Kerouac and Marlon Brando


According to boing boing, this is an actual letter that Jack Kerouac wrote to Marlon Brando in 1957 trying to get him to make On The Road into a movie.

Sonic Youth and Jack Kerouac

Thurston Moore of Sonic Youth will spend July 4-10 as a visiting instructor at the Summer Writing Program at the Jack Kerouac School of Disembodied Poetics, which is part of Naropa University in Boulder.

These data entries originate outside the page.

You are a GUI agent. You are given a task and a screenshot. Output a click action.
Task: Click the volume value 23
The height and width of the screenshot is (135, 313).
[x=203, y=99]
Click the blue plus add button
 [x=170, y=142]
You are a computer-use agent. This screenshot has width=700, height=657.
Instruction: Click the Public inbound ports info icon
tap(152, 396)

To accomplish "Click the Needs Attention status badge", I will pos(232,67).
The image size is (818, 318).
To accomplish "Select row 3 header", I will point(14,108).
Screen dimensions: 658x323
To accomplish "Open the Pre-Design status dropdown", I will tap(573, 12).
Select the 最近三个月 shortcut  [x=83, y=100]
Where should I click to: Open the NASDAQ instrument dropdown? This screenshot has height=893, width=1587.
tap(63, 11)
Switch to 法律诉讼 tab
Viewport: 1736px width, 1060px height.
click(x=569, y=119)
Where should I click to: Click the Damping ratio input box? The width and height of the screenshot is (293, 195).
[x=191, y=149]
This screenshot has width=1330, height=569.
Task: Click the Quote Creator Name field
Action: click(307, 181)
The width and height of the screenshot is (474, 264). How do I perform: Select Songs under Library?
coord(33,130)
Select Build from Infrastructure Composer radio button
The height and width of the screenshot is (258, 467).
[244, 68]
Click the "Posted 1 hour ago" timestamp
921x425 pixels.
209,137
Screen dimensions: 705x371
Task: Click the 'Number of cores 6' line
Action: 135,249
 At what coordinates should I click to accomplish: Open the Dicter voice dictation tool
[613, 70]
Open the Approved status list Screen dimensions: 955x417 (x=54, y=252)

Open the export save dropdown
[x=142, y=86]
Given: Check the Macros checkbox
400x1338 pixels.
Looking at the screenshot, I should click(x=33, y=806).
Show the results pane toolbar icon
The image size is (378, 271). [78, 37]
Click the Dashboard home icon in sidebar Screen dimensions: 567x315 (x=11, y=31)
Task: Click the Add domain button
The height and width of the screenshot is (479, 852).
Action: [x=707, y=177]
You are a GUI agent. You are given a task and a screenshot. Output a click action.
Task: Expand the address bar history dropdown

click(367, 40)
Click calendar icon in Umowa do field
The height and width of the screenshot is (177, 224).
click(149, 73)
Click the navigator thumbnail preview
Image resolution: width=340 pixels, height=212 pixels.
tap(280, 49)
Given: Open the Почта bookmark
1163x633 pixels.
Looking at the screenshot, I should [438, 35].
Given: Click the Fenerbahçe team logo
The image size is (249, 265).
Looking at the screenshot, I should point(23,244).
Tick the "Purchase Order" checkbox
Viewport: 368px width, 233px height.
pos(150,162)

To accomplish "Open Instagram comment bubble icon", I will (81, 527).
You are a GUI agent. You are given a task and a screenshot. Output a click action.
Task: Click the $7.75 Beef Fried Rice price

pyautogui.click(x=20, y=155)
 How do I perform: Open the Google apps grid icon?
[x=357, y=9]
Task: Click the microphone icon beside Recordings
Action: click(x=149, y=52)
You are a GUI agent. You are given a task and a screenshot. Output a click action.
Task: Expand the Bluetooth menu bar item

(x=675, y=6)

And Kerouac's not relevant today?

For more evidence, buy The Beat Handbook.

Sunday, June 12, 2011

Kerouac in Florida: Where the Road Ends


I had left this book by Bob Kealing at camp last year and never started reading it until Saturday. It's so good I decided to bring it home for the "pile," where it competes with Beat Atlas, Mexico City Blues, The Dunwich Horror and Others, and A Clash of Kings. I read a bit in each every night, more on weekends if I can.

Could I please find a job where all I have to do is read books I want to read?

A Kerouac comic


Zits from June 10, 2011; buy the print here

I thought readers of The Daily Beat would enjoy this recent Zits comic strip featuring Jack and On The Road.

Monday, June 6, 2011

Lowell Celebrates Kerouac 2011

This year's Lowell Celebrates Kerouac weekend will start Thursday October 6 and run through the weekend with a myriad of events celebrating the life and work of America's greatest author in his hometown of beautiful Lowell, Massachusetts. Click here for details as they currently exist. I've been twice and it is a fun time!

Mark your calendar now. If Crystal and I go, you can bet there'll be a copy of The Beat Handbook left at Jack's grave!